#### Task objective
Once the line containing "Instruction: Click the" is located in the records below, repeat it and all lines that follow it exactly, leaving out any picture.

#### Supplied material
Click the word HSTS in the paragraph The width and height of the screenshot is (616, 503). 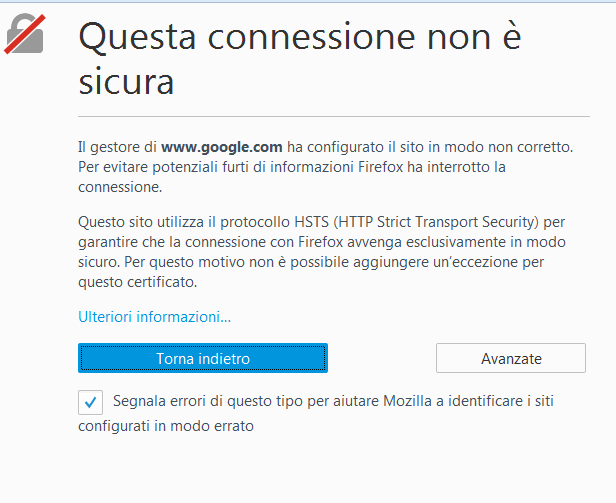[312, 222]
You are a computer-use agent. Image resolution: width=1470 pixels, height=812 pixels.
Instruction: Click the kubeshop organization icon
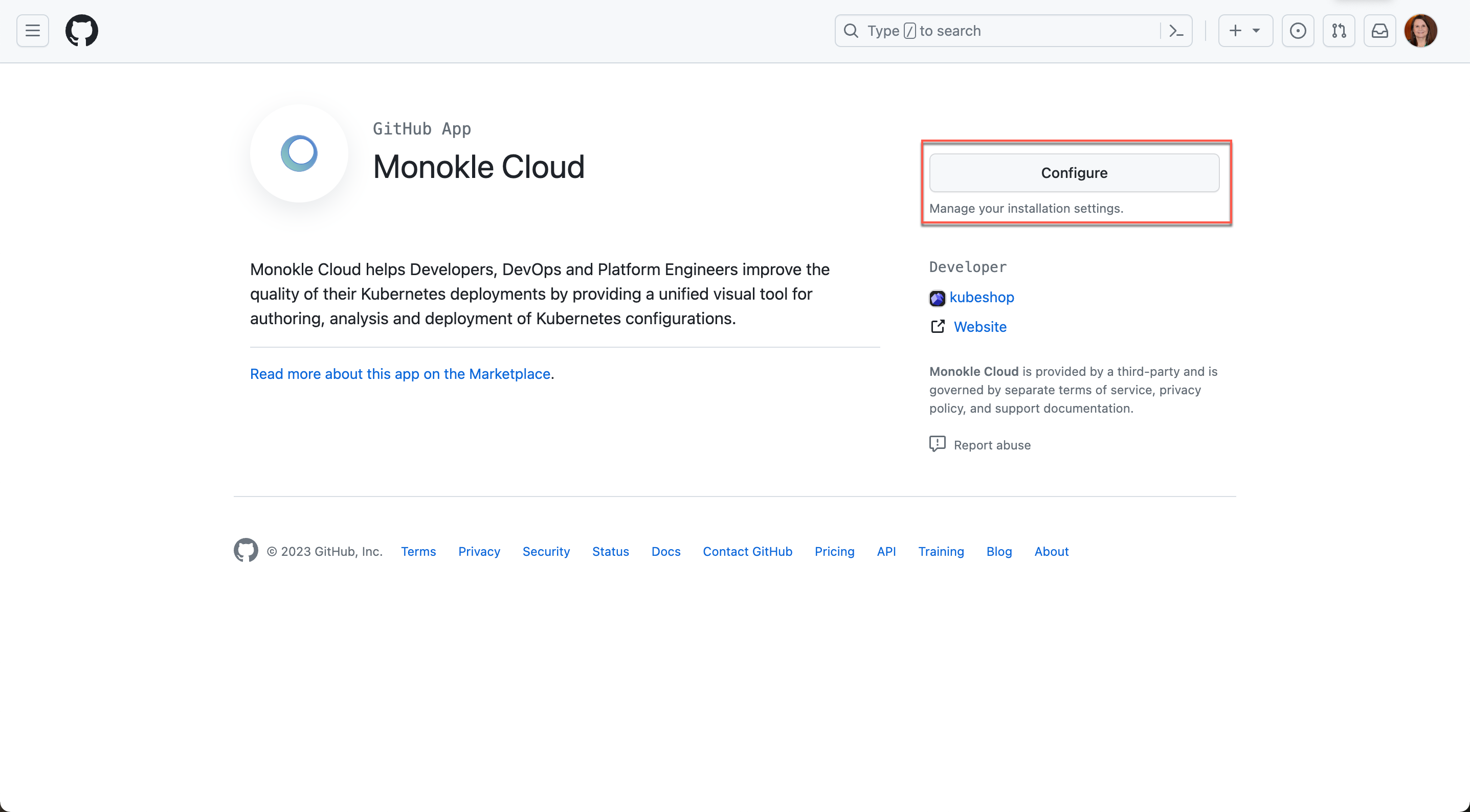[937, 297]
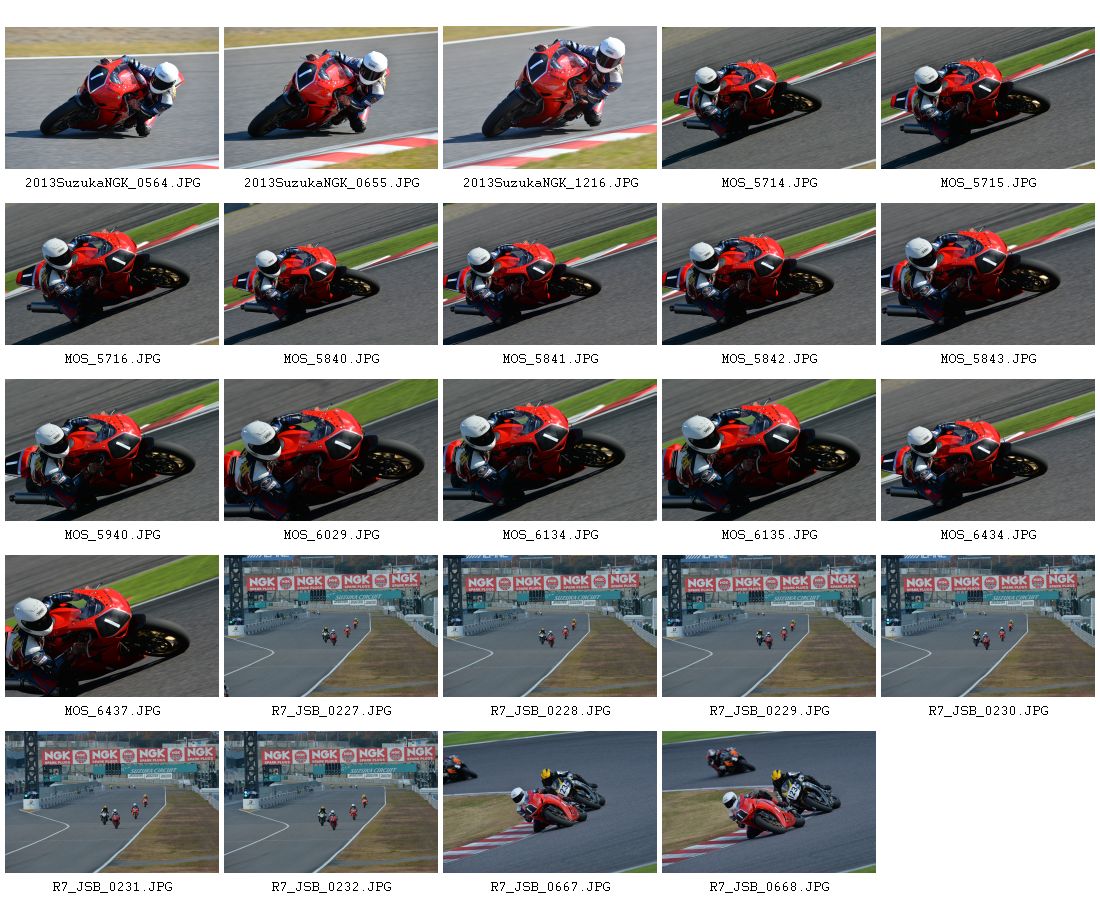The height and width of the screenshot is (900, 1100).
Task: Click the R7_JSB_0667.JPG photo
Action: [550, 802]
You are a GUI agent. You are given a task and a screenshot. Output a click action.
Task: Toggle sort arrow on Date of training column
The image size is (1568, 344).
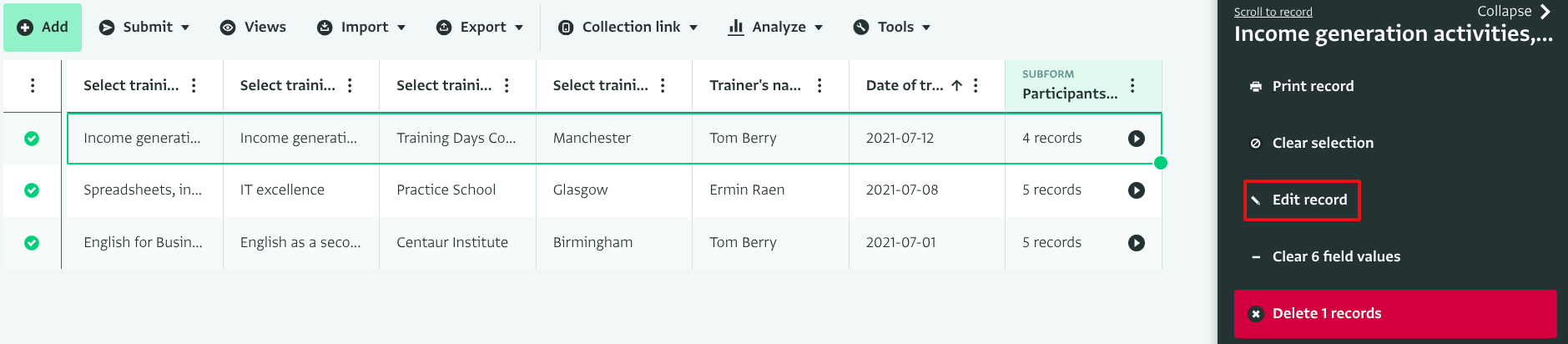click(x=957, y=85)
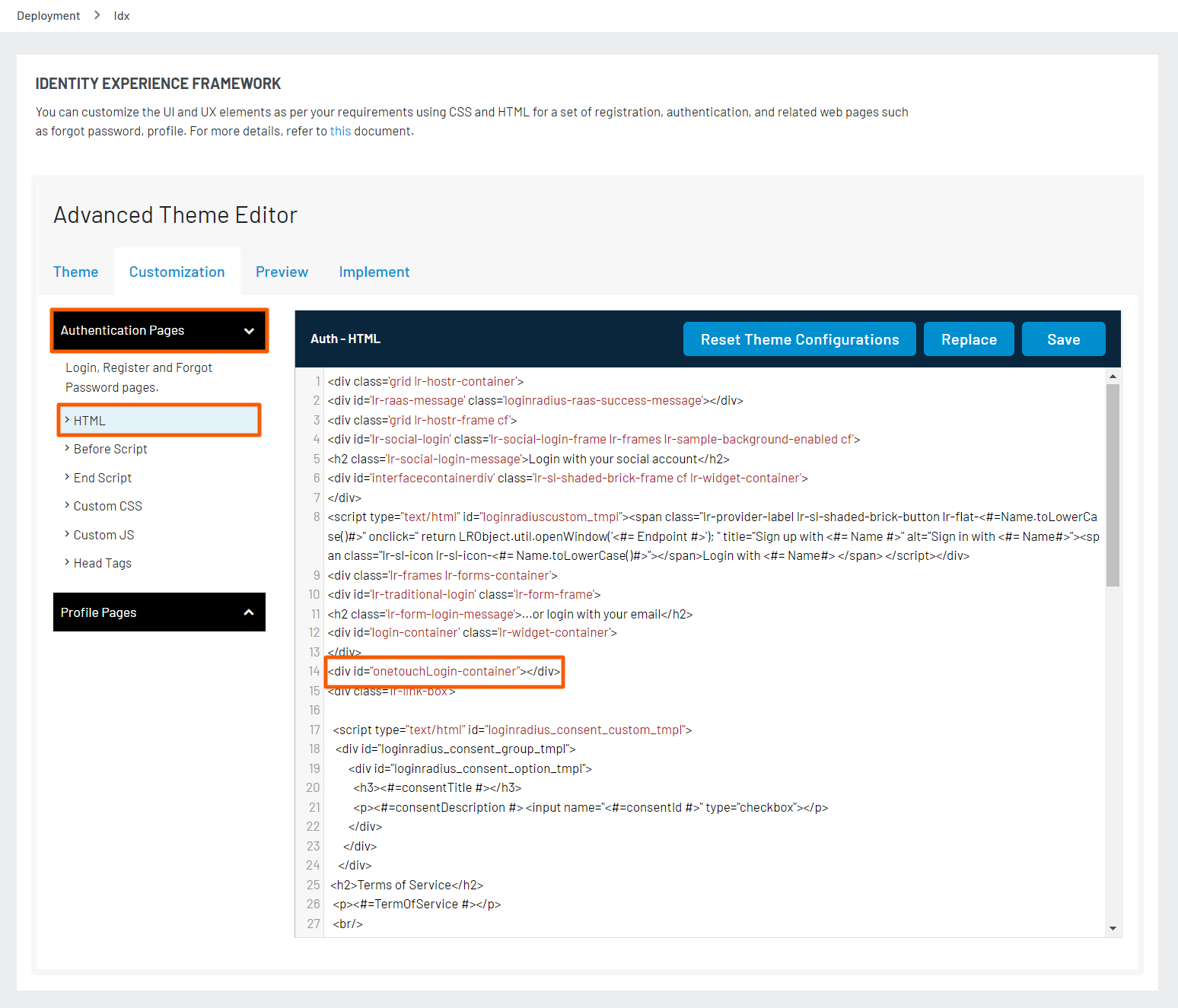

#### Result for this exercise
Instruction: Click the kubeshop organization icon
[937, 297]
The height and width of the screenshot is (900, 1100).
Task: Click the R7_JSB_0667.JPG photo
Action: [550, 802]
You are a GUI agent. You are given a task and a screenshot. Output a click action.
Task: Toggle sort arrow on Date of training column
The image size is (1568, 344).
click(x=957, y=85)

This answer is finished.